Jacob was well aware of E. coli by then. Yet as much as he wanted to see twenty-four-year-old Cindi retch to death, or at least retch, he couldn’t bring himself to intentionally ruin a dish. He received raves from the woman for his chicken Cordon Bleu, which he made not by pounding the poultry breast flat but by slicing the meat into thin sheets to enwrap the Gruyère cheese and — in his recipe — prosciutto ham from Parma.
Butcher man…
Not long after that, terrorism struck the nation. When Jacob enlisted in the army, the question of aptitude and interests came up but he didn’t let on he could cook, for fear he’d be assigned to mess hall kitchens for the next four years. He knew there’d be no pleasure in cooking steam-table food for a thousand soldiers at a time. Mostly he wanted to kill people. Or make them scream. Or both. He didn’t see a big distinction between humans and animals for slaughter. In fact, think about it, beef cattle and lambs were innocent and we sliced them up without a second thought; people, on the other hand, were all guilty of some transgression or another, yet we’re oh so reluctant to apply the bullet or knife.
Some of us.
He regarded Carol once more. She was very muscular but pale. Maybe she worked out in gyms mostly or wore sunscreen when she ran. He offered her some wine. She shook her head. He gave her water and she drank half the bottle as he held it.

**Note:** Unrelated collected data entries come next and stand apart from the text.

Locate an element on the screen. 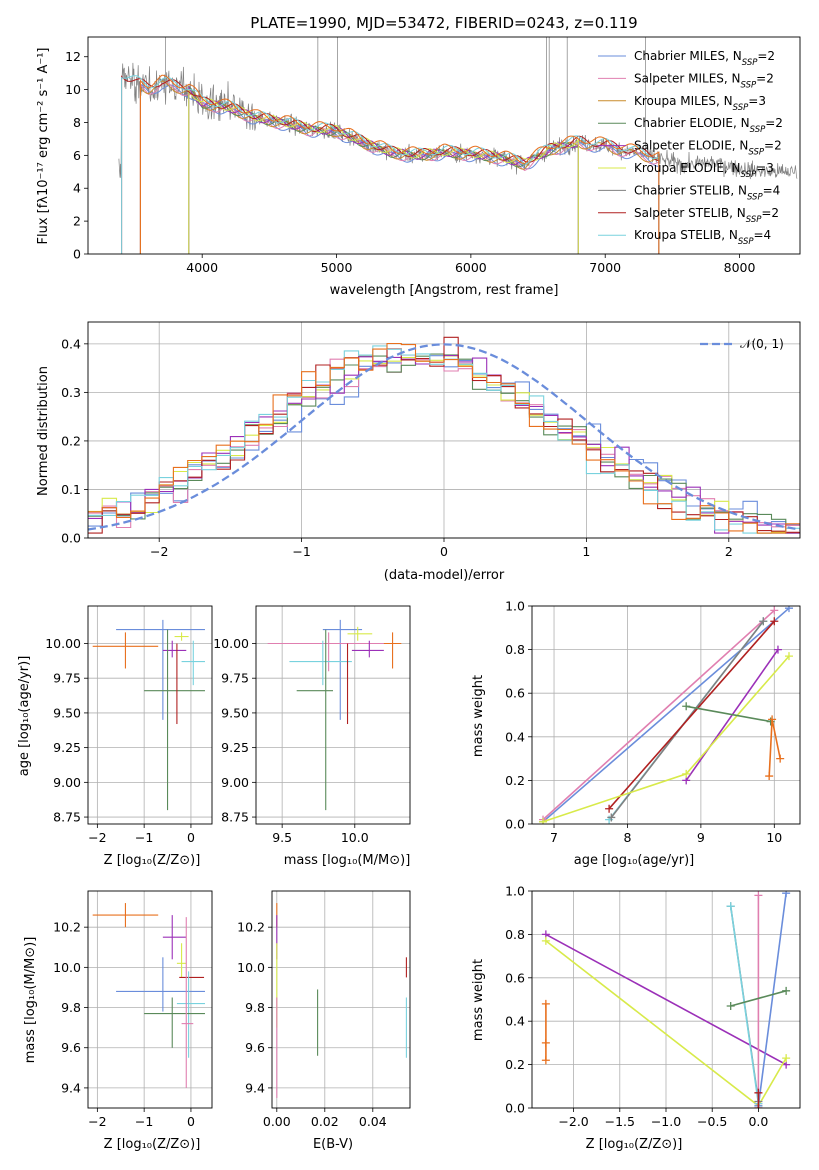  legend-label: Chabrier MILES, NSSP=2 is located at coordinates (704, 58).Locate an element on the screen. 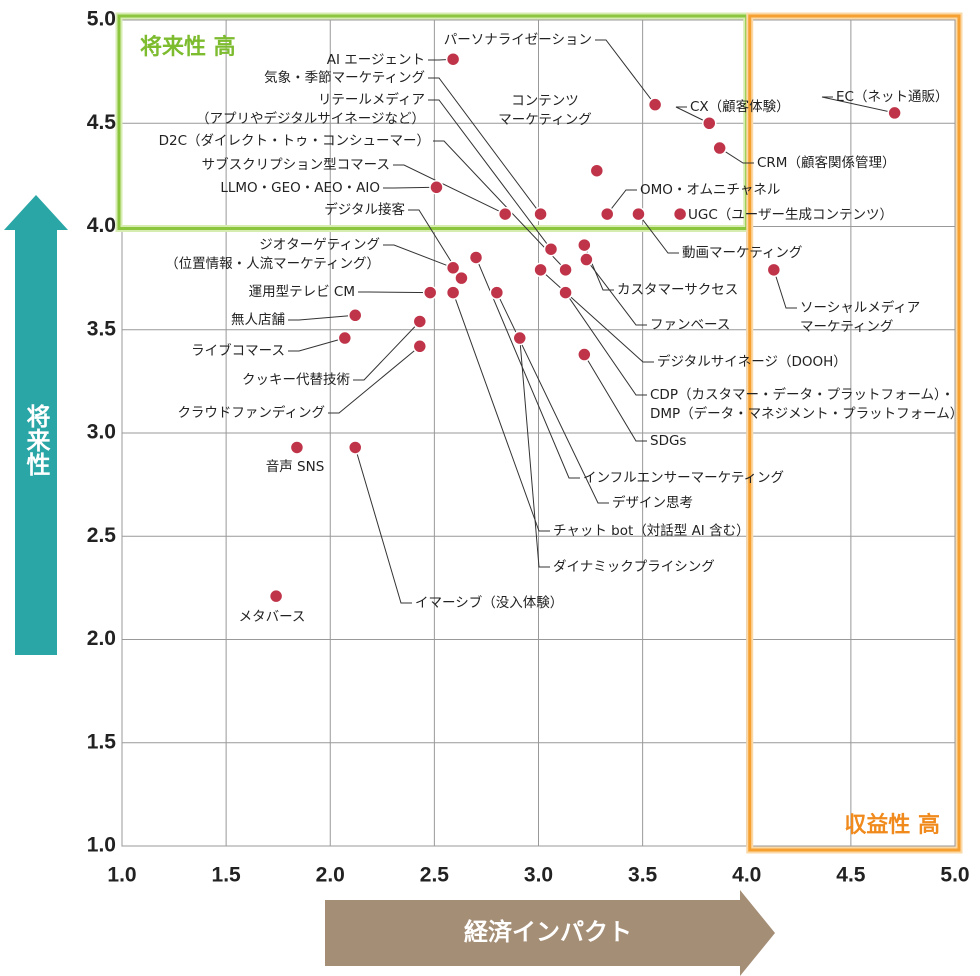  point-label: 無人店舗 is located at coordinates (258, 320).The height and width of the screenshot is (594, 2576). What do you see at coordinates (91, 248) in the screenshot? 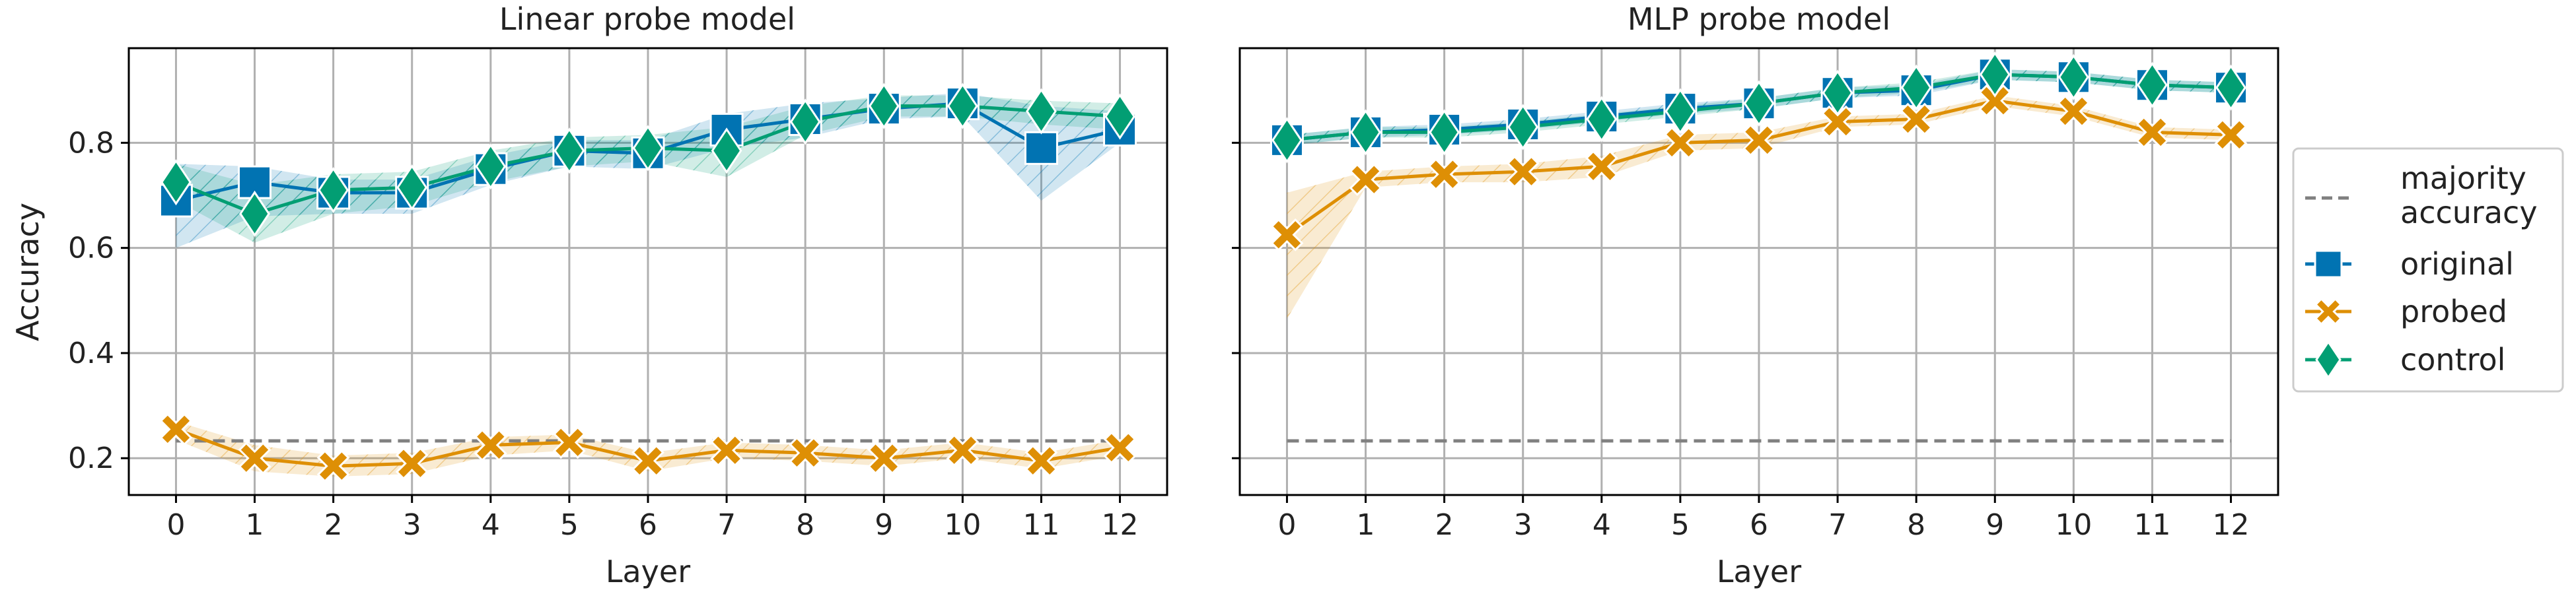
I see `y-tick-label: 0.6` at bounding box center [91, 248].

His second course for this evening would be a variation on potatoes Anna. Sliced and peeled russets, layered in a spiral and then cooked in butter and olive oil, with plenty of sea salt and pepper. In the middle would be a dollop of crème fraîche, which he whipped up with, of all things, a little — very little — fresh maple syrup. To finish, black truffle slivers. This dish he made in a small cast-iron skillet. He would start the potatoes on the stove then crisp the top under the Miele’s broiler.